Osborn is a quiet and reserved man who has the utmost respect of his colleagues and those he works with on a daily basis. He has a wealth of knowledge of the trenchless industry, accumulated from his more than 30-plus years working at Insituform, as well as his participation in the many industry associations such as NASSCO, NASTT, CUIRE, TTC, ASCE, WEF and AWWA, to name a few — knowledge that he now shares with other trenchless professionals in his role of technical director for NASSCO.
For all of his contributions to the trenchless industry, Lynn Osborn is the 2016 Trenchless Technology Person of the Year. His selection left him dumbfounded and at a loss for words. “I am surprised, humbled and just very honored, especially considering those who received this award over the years.” Osborn says. “I remember when Bob Affholder and Mike Garver received this award. Those are industry giants. I am extremely grateful.”

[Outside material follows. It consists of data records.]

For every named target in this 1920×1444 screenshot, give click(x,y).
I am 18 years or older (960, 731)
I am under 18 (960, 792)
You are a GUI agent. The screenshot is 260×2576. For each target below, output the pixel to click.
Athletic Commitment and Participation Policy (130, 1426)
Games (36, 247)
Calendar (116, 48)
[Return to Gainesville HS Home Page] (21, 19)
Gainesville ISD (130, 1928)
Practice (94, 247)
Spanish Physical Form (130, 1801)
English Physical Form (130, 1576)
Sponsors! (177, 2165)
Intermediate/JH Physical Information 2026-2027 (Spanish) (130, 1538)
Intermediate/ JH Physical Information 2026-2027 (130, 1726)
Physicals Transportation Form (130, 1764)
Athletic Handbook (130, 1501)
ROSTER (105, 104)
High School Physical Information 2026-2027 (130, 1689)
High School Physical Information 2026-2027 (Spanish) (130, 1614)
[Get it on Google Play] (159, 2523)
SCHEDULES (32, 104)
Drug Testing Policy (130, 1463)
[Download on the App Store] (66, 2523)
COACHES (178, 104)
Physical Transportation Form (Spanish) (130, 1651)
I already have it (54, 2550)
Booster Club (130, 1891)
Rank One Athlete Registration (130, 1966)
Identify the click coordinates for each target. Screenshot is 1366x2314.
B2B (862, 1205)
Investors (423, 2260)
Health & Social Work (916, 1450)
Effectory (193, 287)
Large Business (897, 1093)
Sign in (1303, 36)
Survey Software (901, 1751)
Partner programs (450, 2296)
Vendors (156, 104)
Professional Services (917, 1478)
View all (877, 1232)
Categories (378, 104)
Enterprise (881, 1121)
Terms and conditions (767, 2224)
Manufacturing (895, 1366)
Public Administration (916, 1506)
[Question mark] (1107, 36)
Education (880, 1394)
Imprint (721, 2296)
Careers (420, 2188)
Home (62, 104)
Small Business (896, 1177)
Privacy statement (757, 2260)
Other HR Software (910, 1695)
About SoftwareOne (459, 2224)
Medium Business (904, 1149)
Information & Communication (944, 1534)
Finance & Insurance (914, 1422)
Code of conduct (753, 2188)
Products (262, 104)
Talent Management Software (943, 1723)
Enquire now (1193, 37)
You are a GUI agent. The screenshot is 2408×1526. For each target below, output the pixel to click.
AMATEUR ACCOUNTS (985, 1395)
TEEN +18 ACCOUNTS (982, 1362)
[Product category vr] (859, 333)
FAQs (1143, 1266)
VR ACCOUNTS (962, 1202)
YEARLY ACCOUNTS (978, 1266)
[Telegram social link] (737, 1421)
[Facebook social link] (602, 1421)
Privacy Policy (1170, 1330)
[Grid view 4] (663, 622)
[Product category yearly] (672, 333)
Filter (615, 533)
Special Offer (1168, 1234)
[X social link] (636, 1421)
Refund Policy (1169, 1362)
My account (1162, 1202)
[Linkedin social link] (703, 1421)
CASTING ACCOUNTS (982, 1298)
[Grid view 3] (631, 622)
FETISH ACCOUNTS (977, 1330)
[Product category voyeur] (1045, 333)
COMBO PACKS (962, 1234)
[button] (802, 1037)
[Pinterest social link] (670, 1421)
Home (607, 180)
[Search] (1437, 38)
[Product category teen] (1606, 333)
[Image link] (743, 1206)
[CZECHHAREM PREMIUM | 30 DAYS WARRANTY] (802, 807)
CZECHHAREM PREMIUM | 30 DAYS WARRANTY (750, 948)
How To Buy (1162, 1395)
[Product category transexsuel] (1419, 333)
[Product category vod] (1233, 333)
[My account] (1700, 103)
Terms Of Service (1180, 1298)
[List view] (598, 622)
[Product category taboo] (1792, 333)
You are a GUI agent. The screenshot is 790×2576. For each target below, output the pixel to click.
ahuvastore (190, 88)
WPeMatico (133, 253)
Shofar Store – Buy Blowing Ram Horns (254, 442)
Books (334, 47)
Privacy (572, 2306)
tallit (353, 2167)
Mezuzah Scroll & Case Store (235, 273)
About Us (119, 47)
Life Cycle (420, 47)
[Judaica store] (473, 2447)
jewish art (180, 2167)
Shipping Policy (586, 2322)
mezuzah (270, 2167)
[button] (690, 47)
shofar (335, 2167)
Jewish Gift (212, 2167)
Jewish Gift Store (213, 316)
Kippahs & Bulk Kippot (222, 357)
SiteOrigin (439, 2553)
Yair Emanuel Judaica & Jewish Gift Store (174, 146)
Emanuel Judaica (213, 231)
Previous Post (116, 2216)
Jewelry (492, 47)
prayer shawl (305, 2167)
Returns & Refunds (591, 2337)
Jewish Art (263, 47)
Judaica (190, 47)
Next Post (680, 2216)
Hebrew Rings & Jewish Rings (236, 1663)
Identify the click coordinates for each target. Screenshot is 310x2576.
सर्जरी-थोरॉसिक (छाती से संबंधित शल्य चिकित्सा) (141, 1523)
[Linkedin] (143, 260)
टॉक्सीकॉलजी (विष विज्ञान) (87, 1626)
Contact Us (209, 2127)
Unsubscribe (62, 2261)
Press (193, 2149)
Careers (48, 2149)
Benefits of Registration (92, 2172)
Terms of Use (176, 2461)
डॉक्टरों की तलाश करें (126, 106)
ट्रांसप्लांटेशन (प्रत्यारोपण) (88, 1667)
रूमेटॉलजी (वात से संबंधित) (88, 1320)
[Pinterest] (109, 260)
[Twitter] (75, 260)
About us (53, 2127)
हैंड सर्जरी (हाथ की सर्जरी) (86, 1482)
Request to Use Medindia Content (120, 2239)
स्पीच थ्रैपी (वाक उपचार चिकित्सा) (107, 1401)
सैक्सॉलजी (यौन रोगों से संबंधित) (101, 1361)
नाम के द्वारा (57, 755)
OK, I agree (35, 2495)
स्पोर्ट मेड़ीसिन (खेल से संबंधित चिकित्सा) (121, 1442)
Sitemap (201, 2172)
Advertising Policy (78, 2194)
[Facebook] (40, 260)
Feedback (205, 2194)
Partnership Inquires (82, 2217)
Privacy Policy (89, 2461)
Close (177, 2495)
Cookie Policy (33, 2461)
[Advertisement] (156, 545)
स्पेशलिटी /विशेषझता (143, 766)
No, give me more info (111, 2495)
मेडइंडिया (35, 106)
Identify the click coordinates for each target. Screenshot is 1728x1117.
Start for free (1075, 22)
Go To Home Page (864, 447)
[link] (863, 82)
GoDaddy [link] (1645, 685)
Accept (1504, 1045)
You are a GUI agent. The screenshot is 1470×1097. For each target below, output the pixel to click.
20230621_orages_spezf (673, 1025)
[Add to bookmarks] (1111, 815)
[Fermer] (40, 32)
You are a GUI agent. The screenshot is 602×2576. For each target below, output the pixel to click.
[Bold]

Osborn has never been one to let a little hard work deter him, even at a young age. He grew up in a small town on the Kansas plains, describing his childhood as having “great parents, little money.” Going to college meant he would have to work in order to pay for it. After his junior year in high school, and the six summers that followed, Osborn went on a wheat harvest crew, starting in Oklahoma and ending in North Dakota, Montana and Canada. “This was how I could afford to go to college,” he says. “I worked seven long days a week and spent very little money during the summers.”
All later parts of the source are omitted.